They are soon to be married, and of course the family is invited to the wedding, which will be in Washington, D.C.
My husband said at the outset of the relationship that he would never attend a gay wedding because he feels it is not a real marriage. I have no qualms about it; to me, it’s all about love. He now says he doesn’t want me to go because D.C. is a dangerous place.
I feel I should do what I want to do, which is go to this wedding; on the other hand, he will make my life miserable about it for a long time.
We have been married for 40 years and he has always pretty much had the last word on everything, but I know I will resent him if I don’t go.
GENTLE READER: It seems to Miss Manners that either way, there will be resentment. It is unfortunately up to you which form of it is more tolerable.
Miss Manners certainly does not wish to put further strain on your marriage, but she will point out two things: Not going to the wedding may well cause a rift between you and the rest of your family. And as a native and resident of Washington, D.C., herself, she assures you that it is infinitely less dangerous than prejudice and intolerance.
DEAR MISS MANNERS: I had the pleasure of babysitting my neighbors’ small dog for the weekend. When they returned, they tried to pay me. I politely turned down the money, saying that it was truly my pleasure and it was a favor between friends.
Later that week, I received a thank-you card in the mail that included a gift certificate. I accepted it and thanked them in person for their gesture.
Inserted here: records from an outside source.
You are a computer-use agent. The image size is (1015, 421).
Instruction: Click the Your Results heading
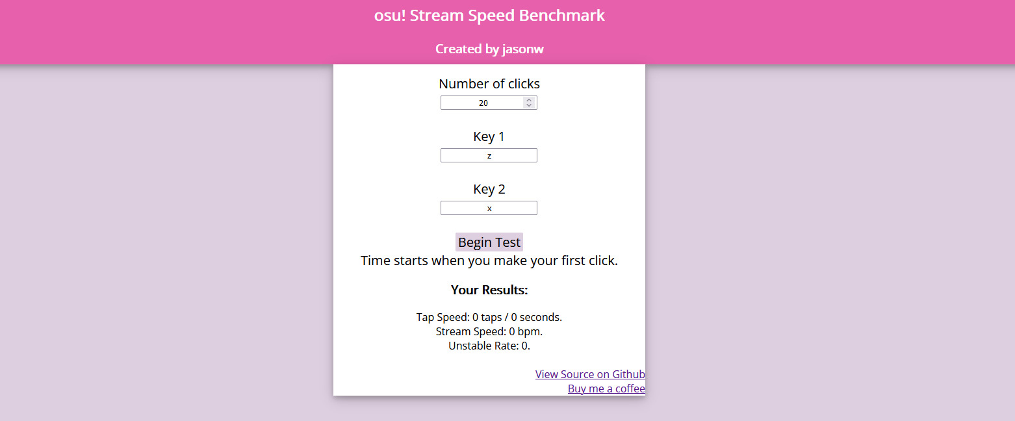[x=489, y=290]
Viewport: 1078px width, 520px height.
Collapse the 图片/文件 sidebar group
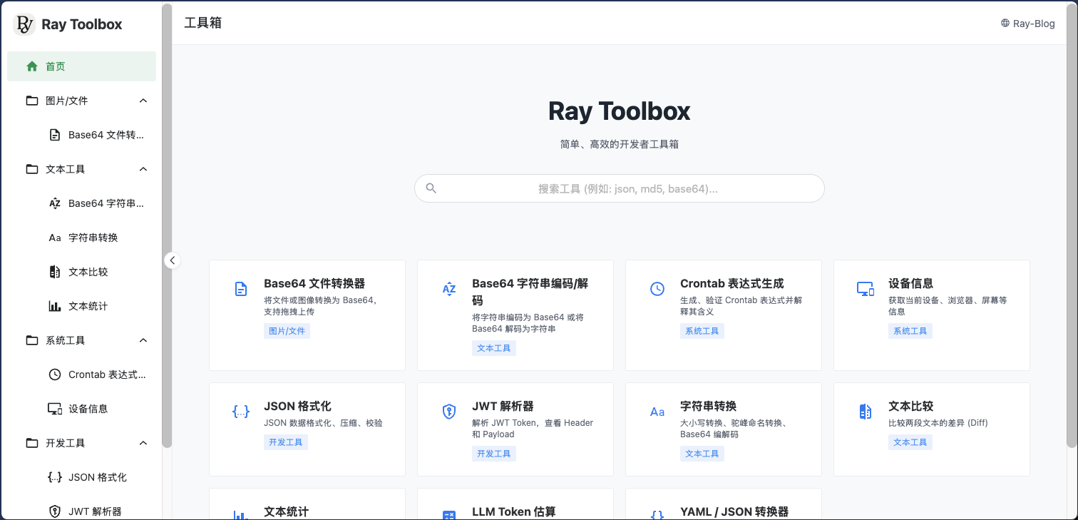point(143,101)
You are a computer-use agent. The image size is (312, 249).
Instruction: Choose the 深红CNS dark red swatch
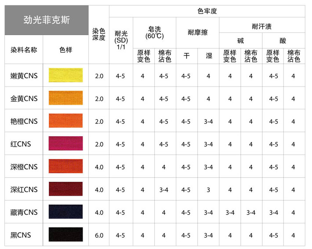tap(65, 190)
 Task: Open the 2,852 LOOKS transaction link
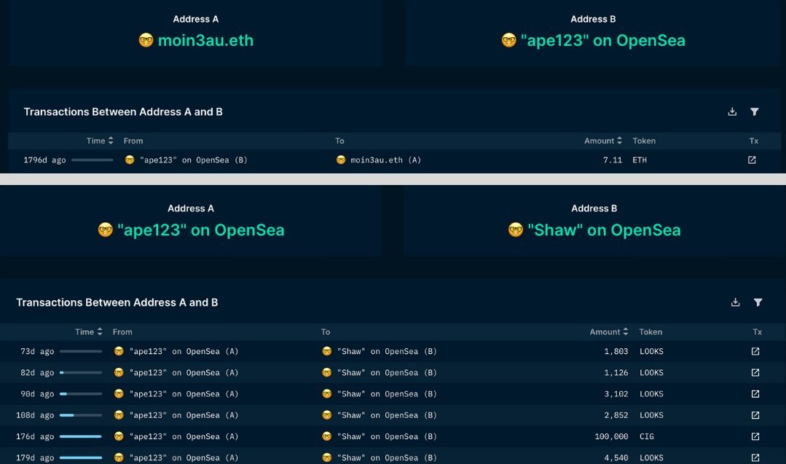point(755,415)
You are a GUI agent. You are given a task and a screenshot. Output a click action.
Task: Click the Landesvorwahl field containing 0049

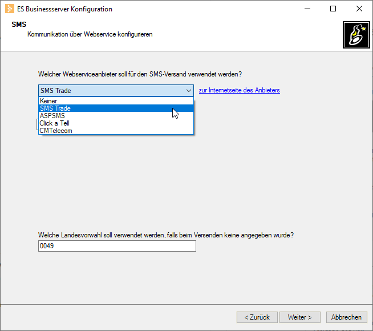click(117, 246)
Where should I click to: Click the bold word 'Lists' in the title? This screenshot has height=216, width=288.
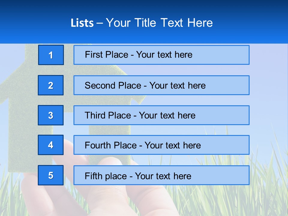pos(82,23)
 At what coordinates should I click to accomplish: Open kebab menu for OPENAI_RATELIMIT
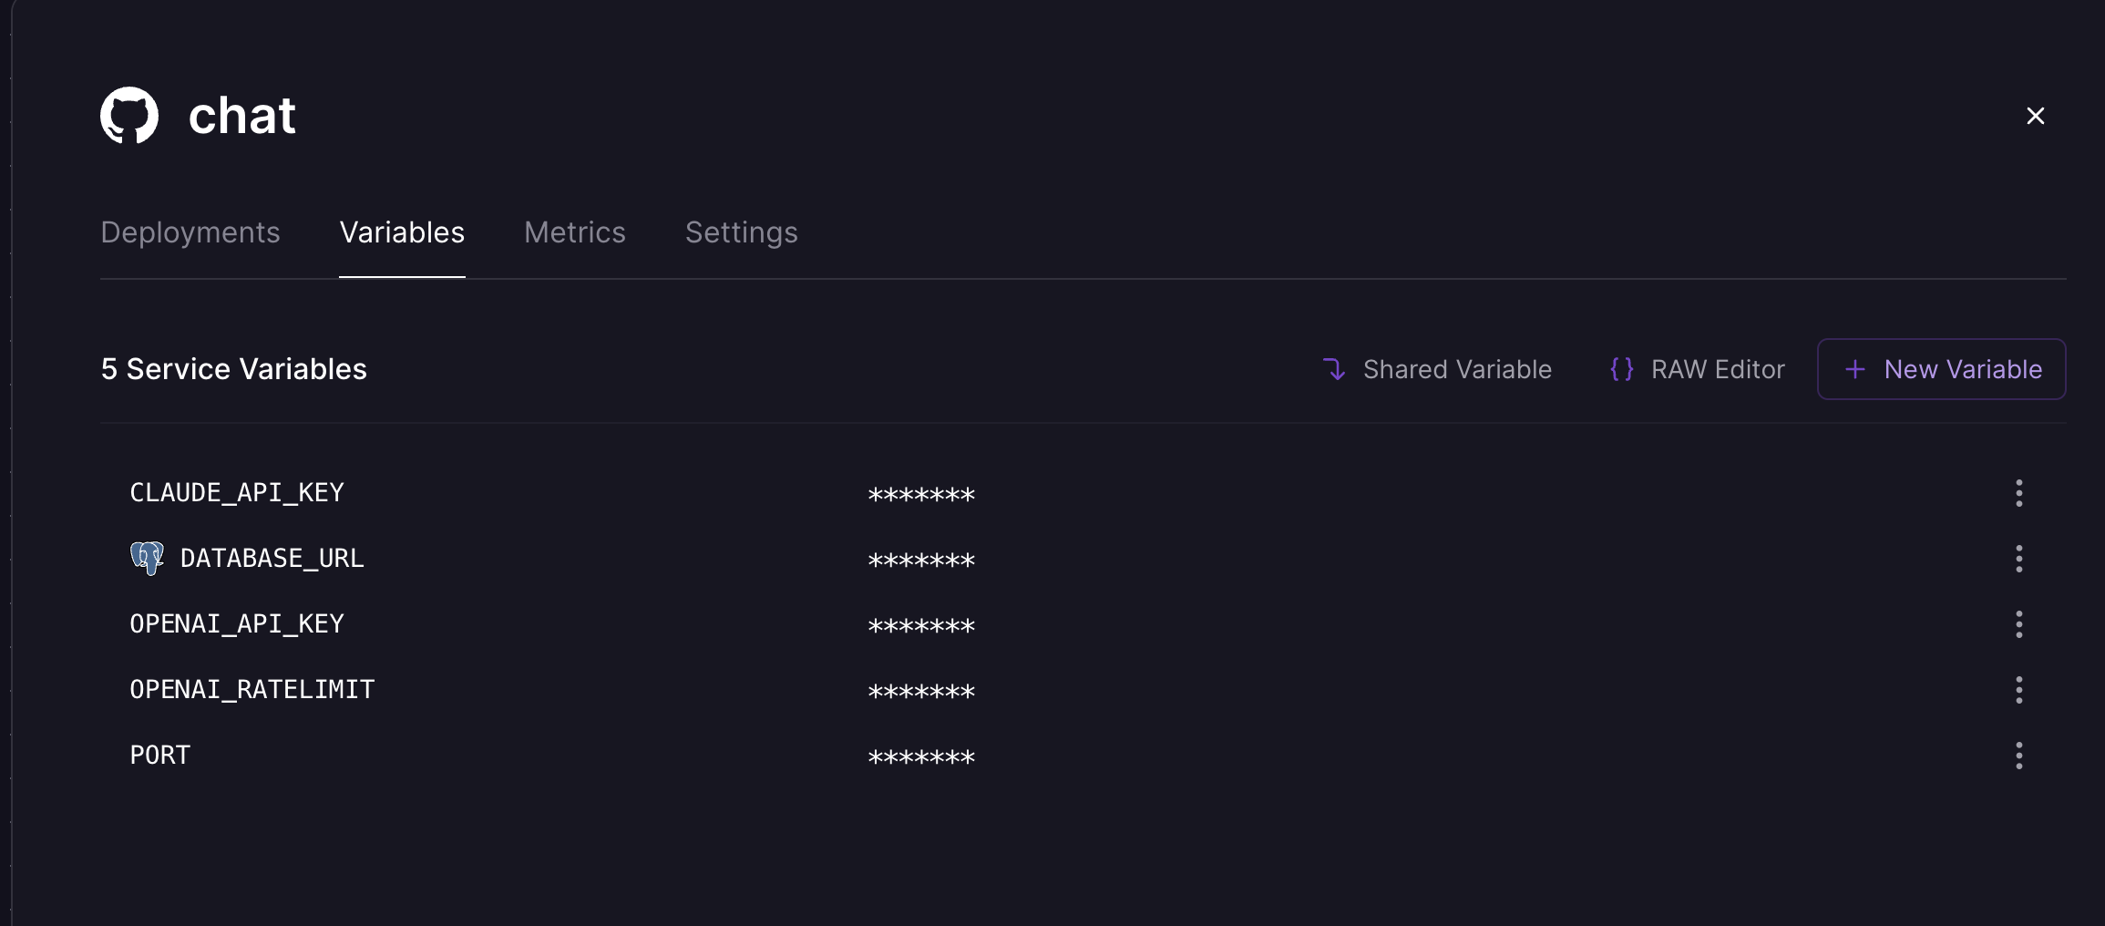pos(2018,690)
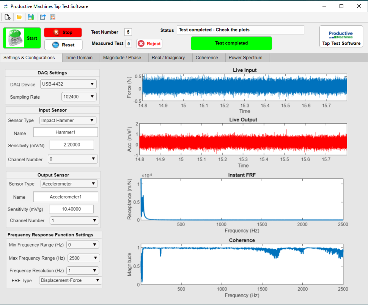Expand Max Frequency Range dropdown

[83, 258]
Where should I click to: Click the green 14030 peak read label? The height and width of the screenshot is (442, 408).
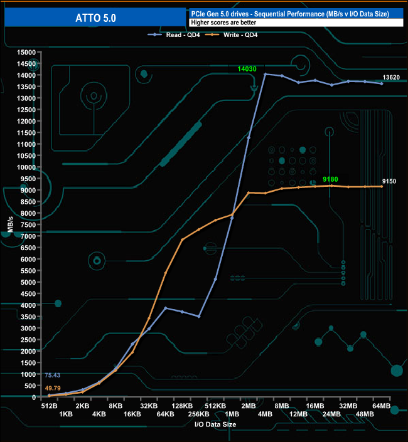click(248, 68)
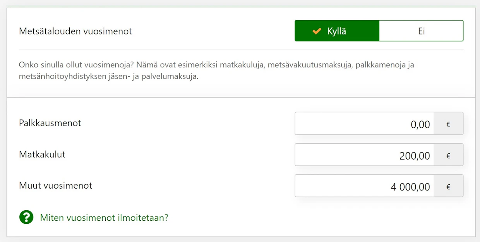Click the Muut vuosimenot label

55,185
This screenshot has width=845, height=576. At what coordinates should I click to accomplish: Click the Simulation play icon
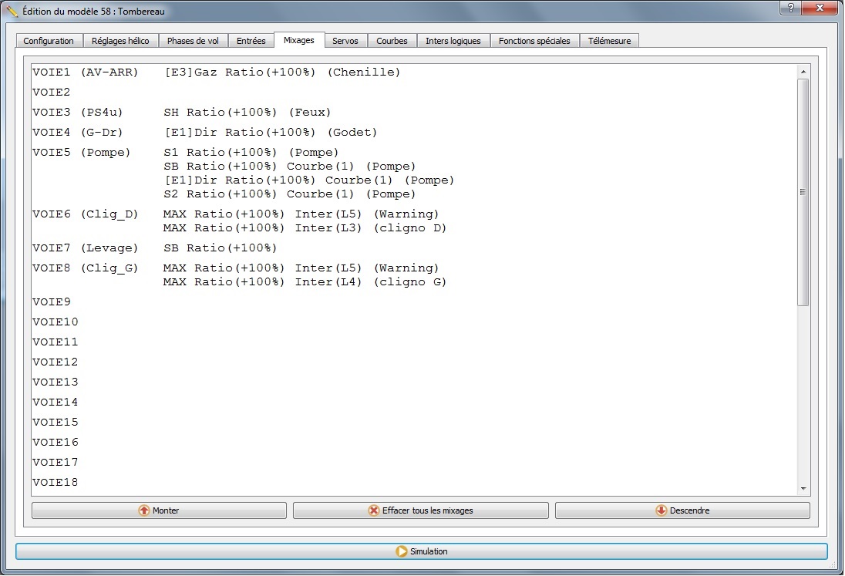tap(401, 551)
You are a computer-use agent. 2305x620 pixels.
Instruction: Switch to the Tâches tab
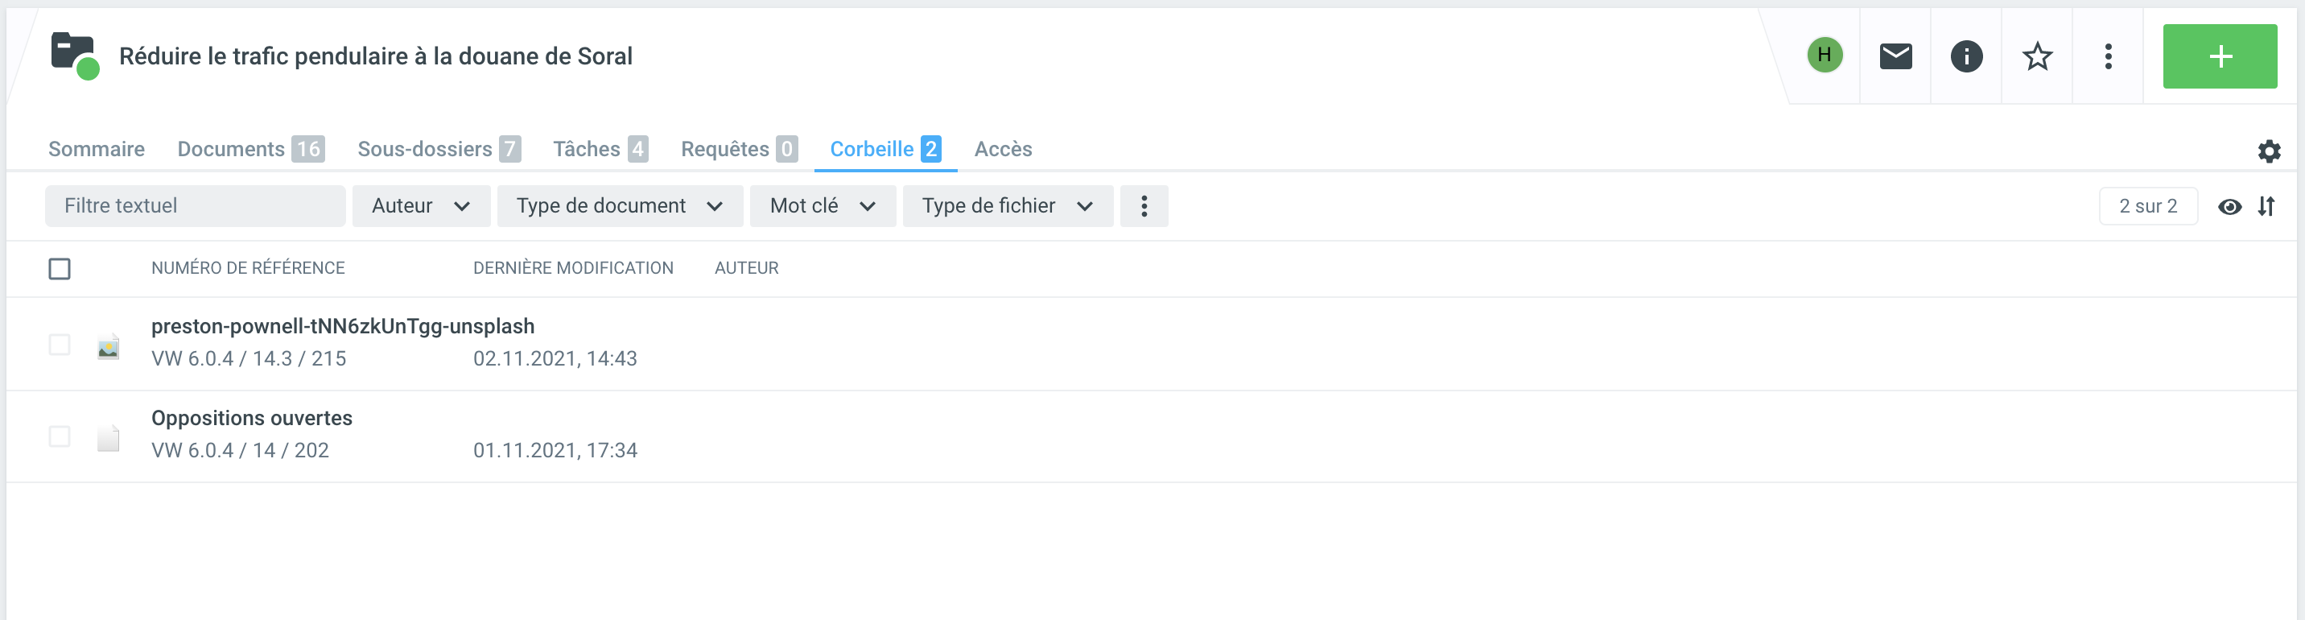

In your opinion, did I handle the situation properly? On the one hand, after turning down cash, I feel a bit hypocritical accepting the gift card. On the other hand, I feel it would be rude to return their gift after all the trouble they went to.
Also, after thanking them in person, do you feel I should have followed up with a written thank-you?
GENTLE READER: Clearly these transactions were going to continue until you accepted something — and rather than holding out for a watch, you did the right thing by politely conceding. Your in-person thanks was sufficient, Miss Manners assures you.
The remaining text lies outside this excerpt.